I ate lunch in Newcastle (about 10 miles to the South Dakota border) and lingered, still not knowing why I'd driven through Wyoming, which went against the rules of my driveaway car's company. It was keeping quiet, though, so I paid and went back into the grassland.
I saw real life wild antelope for the first time then, leaping around and running. I masturbated while driving for the first time, and came without stopping driving. Those are the main two things I remember from that part. For some reason they seem related.
A "Help Wanted" sign appeared on the side of the road pretty soon after South Dakota started. A lot of parked cars leading up to it. It was 4ish. September 3, I think. I was still curious about Wyoming so I stopped and asked if they still needed help.
I remember bandanas, long black braids and mirrored sunglasses. It was an archaeology dig that worked for the state, and they were pretty excited. They'd found something old in the springtime in a test before the road was going to be widened and had been working on the rest that summer. Some arrowheads or, as they called them, "points". Teeth. Maybe from a camel. They weren't sure yet. They said it's the end of the day but to "ask Ned, you might be able to get a room for the night."
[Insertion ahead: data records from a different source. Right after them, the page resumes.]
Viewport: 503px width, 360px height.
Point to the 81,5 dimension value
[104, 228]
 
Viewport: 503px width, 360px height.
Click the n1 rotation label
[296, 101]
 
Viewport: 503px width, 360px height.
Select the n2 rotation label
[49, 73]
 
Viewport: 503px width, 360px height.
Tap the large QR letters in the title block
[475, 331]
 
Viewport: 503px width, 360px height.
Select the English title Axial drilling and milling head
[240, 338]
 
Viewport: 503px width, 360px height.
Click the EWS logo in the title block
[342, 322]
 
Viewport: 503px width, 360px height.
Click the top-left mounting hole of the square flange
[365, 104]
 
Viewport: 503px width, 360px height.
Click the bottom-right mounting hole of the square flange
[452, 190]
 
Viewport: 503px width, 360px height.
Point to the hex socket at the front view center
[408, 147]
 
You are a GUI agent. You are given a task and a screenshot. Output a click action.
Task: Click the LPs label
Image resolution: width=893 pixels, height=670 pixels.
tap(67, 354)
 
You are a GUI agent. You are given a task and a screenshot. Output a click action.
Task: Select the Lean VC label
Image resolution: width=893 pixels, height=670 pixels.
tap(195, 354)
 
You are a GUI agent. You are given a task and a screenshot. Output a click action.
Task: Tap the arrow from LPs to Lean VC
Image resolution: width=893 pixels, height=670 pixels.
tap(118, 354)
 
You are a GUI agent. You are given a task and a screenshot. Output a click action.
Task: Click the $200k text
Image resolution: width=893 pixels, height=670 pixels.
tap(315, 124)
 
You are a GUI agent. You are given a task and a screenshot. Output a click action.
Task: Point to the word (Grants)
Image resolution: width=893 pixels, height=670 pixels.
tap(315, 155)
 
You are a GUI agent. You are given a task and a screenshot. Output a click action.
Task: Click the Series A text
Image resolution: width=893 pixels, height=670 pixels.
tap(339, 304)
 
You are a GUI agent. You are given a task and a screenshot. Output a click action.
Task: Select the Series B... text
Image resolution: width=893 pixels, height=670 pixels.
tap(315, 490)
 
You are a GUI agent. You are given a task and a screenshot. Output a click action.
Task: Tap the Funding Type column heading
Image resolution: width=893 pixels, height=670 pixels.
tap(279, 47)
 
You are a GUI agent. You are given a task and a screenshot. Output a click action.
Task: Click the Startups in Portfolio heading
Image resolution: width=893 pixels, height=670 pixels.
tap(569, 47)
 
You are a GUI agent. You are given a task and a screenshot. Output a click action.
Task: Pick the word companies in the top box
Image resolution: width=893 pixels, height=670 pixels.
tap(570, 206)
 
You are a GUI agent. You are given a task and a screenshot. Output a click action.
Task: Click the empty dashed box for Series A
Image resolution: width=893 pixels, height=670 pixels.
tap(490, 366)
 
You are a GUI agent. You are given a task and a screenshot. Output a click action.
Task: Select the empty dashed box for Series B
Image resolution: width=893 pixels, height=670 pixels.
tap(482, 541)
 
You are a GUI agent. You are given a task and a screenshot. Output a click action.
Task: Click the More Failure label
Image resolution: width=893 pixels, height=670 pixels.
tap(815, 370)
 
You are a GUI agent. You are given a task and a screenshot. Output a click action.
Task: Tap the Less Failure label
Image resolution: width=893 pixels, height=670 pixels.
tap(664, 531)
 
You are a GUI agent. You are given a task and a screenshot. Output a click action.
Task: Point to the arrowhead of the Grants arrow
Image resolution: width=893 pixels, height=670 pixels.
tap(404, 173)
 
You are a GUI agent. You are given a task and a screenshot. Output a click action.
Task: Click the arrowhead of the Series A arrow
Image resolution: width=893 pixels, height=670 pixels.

(Later I learned they'd found other stuff from between the oldness and 1993 that summer, too, some coins, charcoal spots from younger fires, glass from a bottle from 1856 and beercans from the 1970s.)
He walked toward me tall and shouldery in a light blue button down shirt with scourpad hair under a red painter cap. I could have a room for the night at the Sundowner if I helped bag dirt the next hour. He grumbled about my having to leave early the next morning to deliver the car to Minneapolis. Underneath it all I was going wordless. I should've taken a vow of silence then; everything I've said since's felt askew.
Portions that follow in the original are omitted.